Pre-West Prep: Fumiko Hanreich

Talk: HoneySQL: SQL Queries as Clojure Data Structures

Fumiko Hanreich's talk at Clojure/West is about HoneySQL, a Clojure DSL for representing SQL queries.


People in the Clojure community talk a lot about representing things as data. This is an approach inherited from its Lisp forebears. HoneySQL is a data-oriented DSL that represents SQL queries. You build up SQL statements in a structured form, not string concatenation.

HoneySQL is a good example of a case where the Clojure philosophy allows for a solution to an existing problem. The problem is that SQL is designed as a human-facing language. That's fine by itself, but it is not a good language for composing pieces of a query into a larger query---the kind of things a program would do. HoneySQL provides an intermediate representation that is way more amenable to manipulation. In a way, it does the same thing for SQL as Lisp s-expressions did for code.

About Fumiko Hanreich


This interview was graciously conducted by Nola Stowe. She's a programmer, the co-founder of DevChix, and a prolific teacher. She recently ran ClojureBridge Austin. Please shout out to her and say thanks!


Fumiko Hanreich is the next interview participant. She is giving a talk at Clojure/West about using the HoneySQL library for Clojure. The background to her talk is available, if you like.

Interview with Fumiko Hanreich

Nola: How did you get into Clojure?

Fumiko: In January 2012, my then-former-company asked me to take an online Clojure course. They asked me to spend about 5 hours a week for the course (and my twins were barely 16 month olds then), and I thought it was doable and I said yes. The reality was that I spent way more than 5 hours a week. Just reading and "understanding" reading assignments took a lot of time before starting an assignment. Clojure was my first Functional Programming language. Then the company sent me to Cascalog training offered prior to 2012 Clojure/West, which was my very first Clojure conference. I rejoined the company in summer. A few months later, I started coding in Clojure (for production). Very steep learning curve, yet I fell in love with the language immediately. That's how :)

Nola: What other languages have you done?

Fumiko: My very first language was C++ followed by Java at college. From the get-go, everything was OOP (and I believed that was the best thing). I have done quite a few other languages such as Visual Basic, groovy, Flex / ActionScript 3.0, php, ColdFusion, JavaScript, etc. To me, it was easy to adapt to a new language except for Clojure.

Nolq: Your talk is about SQL and Clojure, how did you decide on HoneySQL?

Fumiko: Very good question.
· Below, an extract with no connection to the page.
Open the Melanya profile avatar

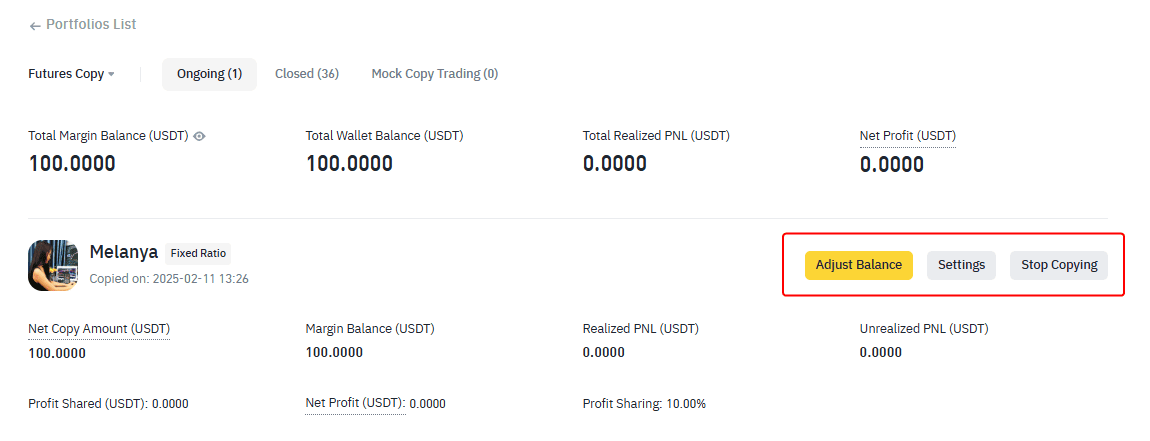53,266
I knew someone was going to ask thist :) To tell you the truth, I did not decide it myself. Our architect, Sean (@seancorfield), and Justin (@jkkramer), author of honeysql, spoke at 2012 Clojure conj. After that, it was recommended to me to use for the project I was assigned. I am extremely grateful that honeysql was already there when I needed it. It had everything I needed and made my life much easier.
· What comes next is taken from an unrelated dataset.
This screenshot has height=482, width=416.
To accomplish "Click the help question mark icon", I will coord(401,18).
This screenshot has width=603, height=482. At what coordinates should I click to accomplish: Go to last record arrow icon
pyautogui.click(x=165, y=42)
Nola: What editor(s) do you use and what is your tooling like?

Fumiko: Emacs + paredit and Light Table. I still go back and for th.

Nola: If Clojure was a food, what do you think it would be?

Fumiko: This is an easy question. Quinoa and arugula or kale salad with lemon juice and splash of grounded ginger. Because that's what I love and am excited to have every single day! It can also be any vegetables or fruits like mango, for example. Simply put, anything I love represents Clojure :)

Nola: Thanks for the interview. It was very informative.